Experiment in Leisure

In 1973, the Department of the Environment (DoE) and the Department of Education and Science (DES) instituted an investigation into developing leisure activities, cultural as well as sporting and recreational, in a number of towns across the country, one of which was Sunderland.

Part of the rationale behind this investigation was the expectation that, in the future, increasing automation would reduce the average person's working week considerably—they got that wrong, didn't they?—and so government needed to plan accordingly.

Each town was given the same amount of money (over £200,000, a considerable amount in those days, plus locally sourced funds) and all were tasked with measuring the impact of extra spending on the take-up of leisure opportunities and facilities. Each town had to set up a steering committee which would be made up of some councillors but also of non-councillors with special involvement, experience and expertise in the arts, sport and wider leisure pursuits.

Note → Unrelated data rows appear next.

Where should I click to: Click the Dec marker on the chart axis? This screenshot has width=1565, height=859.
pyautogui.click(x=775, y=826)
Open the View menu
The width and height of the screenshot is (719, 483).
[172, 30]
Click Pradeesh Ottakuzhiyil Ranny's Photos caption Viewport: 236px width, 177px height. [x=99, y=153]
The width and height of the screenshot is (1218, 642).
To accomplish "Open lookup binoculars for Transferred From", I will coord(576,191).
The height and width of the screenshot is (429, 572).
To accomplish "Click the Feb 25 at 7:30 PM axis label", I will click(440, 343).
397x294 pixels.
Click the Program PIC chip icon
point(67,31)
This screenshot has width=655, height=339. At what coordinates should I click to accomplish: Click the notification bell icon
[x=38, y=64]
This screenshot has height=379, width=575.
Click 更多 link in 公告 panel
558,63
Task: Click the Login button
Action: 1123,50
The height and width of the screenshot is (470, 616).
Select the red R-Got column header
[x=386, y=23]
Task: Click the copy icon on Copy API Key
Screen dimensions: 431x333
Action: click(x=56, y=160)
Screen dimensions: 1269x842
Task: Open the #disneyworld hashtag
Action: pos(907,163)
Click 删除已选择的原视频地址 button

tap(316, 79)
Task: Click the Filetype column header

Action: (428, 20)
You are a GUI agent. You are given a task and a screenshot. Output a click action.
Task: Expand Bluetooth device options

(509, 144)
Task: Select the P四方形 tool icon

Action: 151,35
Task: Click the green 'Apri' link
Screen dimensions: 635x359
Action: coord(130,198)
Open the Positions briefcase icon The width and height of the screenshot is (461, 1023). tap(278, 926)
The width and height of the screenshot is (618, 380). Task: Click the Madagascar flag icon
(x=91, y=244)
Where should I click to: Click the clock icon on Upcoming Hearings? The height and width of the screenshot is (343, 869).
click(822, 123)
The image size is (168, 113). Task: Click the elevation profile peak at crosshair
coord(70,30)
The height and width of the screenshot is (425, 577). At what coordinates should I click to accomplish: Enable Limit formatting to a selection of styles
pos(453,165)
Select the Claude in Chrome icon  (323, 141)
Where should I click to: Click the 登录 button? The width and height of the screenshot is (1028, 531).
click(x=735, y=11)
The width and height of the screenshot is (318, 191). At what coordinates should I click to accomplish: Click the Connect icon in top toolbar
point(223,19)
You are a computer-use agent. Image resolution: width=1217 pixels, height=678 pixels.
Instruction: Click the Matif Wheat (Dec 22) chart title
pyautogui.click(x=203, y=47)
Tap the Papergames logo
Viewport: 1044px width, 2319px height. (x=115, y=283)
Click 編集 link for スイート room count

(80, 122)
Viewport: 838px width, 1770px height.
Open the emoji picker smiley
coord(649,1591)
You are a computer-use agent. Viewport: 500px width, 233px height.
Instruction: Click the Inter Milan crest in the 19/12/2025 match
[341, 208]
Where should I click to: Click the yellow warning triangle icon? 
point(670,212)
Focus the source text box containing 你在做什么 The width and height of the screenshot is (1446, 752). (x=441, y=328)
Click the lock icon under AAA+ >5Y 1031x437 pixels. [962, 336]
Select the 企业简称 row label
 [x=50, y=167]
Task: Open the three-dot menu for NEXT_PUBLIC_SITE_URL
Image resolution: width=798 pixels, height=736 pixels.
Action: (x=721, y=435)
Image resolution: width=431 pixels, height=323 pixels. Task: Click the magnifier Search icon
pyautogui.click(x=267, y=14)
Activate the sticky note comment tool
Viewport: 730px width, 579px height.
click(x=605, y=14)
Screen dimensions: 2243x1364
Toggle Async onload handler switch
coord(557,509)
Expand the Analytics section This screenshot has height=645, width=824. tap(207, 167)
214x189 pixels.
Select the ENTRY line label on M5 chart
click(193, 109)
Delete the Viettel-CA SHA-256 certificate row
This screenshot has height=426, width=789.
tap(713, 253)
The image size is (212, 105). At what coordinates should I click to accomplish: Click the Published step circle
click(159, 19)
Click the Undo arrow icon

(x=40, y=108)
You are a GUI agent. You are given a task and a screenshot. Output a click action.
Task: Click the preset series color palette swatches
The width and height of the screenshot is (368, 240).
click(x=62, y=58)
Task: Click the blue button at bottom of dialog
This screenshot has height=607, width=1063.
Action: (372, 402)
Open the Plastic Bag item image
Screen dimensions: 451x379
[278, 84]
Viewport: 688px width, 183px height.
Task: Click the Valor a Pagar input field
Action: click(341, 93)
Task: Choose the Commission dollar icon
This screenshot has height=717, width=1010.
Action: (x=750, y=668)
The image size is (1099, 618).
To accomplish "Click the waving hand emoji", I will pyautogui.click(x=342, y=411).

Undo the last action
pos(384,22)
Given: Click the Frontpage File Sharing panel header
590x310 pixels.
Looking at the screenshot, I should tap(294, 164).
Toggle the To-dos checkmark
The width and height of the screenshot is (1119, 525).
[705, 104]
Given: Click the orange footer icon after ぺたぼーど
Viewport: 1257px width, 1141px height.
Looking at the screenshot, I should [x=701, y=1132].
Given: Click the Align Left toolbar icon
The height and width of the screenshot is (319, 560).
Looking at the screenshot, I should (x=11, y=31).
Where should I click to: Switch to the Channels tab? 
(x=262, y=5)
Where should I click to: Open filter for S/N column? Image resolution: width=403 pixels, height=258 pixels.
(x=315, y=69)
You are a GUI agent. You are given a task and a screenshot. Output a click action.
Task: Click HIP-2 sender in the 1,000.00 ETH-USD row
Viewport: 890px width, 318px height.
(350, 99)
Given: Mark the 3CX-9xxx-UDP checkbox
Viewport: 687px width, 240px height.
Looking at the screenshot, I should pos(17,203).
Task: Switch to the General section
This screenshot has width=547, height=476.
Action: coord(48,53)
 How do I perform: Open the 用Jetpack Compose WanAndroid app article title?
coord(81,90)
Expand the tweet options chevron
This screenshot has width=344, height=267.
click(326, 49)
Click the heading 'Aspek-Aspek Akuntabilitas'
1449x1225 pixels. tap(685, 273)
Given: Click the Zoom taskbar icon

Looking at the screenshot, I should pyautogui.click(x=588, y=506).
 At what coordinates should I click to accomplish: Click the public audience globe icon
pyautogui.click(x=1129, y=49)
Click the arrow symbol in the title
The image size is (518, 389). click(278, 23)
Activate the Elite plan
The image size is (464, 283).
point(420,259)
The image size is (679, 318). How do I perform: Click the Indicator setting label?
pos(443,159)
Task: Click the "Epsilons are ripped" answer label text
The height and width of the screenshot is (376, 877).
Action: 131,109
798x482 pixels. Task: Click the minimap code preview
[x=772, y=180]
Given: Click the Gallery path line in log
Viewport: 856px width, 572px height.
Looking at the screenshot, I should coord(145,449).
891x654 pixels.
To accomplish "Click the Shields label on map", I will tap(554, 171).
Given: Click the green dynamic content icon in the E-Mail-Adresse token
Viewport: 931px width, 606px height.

Sunderland named the scheme "Experiment in Leisure", set up the steering committee and provided it with support staff from the council's officers and set aside a committee room in the Civic Centre for its use.

I have no idea who made the decisions about who should be invited to join the committee but I was one of those brought in as someone involved in theatre. We began work in 1974 (or it might have been late '73—my memory of the exact timetable is a bit hazy) and decided to set up a number of sub-committees. It was decided that there should be a sub-committee for Drama and Literature and I became a member. Initially, the chair was a councillor but he stood down fairly soon after the committee was up and running and I was elected in his place.

We talked to organisations and individuals in the sector, writers and poets as well as theatre people, and asked what they perceived was most needed, and we tried to meet those needs.

We tried to spread the money across as wide a range of arts and other organisations so they could all have access to equipment and expertise to help them develop their own practice. For example, we set up a store of stage sound and lighting equipment, with a professional techie in charge, which could be borrowed free of charge by any organisation within the borough—school, community centre, church, groups like the WI etc—and the professional would be able to offer advice and practical help.

Surprisingly, we did meet opposition in some quarters. Small drama groups kept mentioning having access to a "proper" small theatre (the Empire with its 2,000 seats was, of course, far too large) but when we approached one such venue, offering to bring their sound and lighting system (which was quite antiquated) up to state of the art on condition that they would make their theatre available to other groups when they weren't using it themselves, they flatly refused.

“It’s ours. We worked for it. Don’t see why we should let others use it.”

Experiment in Leisure lasted for more than a year and I hope we produced useful and meaningful data. Certainly the council officers seemed happy enough. However, the shorter working week did not materialise and, regrettably, out of all of the projects set up by the project, only one has survived to this day, Wearside Field Club, which still meets every second Tuesday in Fulwell Community Centre.

What didn't last anywhere near as long, alas, was the Wearabout Theatre Company, a professional theatre-in-education and community theatre company, with a brief to play in schools, working men's clubs, public open spaces—anywhere there were people, which did some superb work and for some years was supported by grants from Sunderland Borough Council and Northern Arts (now Arts Council England NE) until the latter withdrew its funding, along with that for other community-orientated companies like Bruvvers, Skin and Bones and Uncle Ernie's Road Show (all Newcastle), in order to support the RSC season at Newcastle Theatre Royal. Bruvvers and Skin and Bones were collectives so were able (with real difficulty admittedly) to survive the cut but Wearabout, an Equity company, had to close.

It took a very long time before I could bring myself to go to a RSC production! But that's a different story.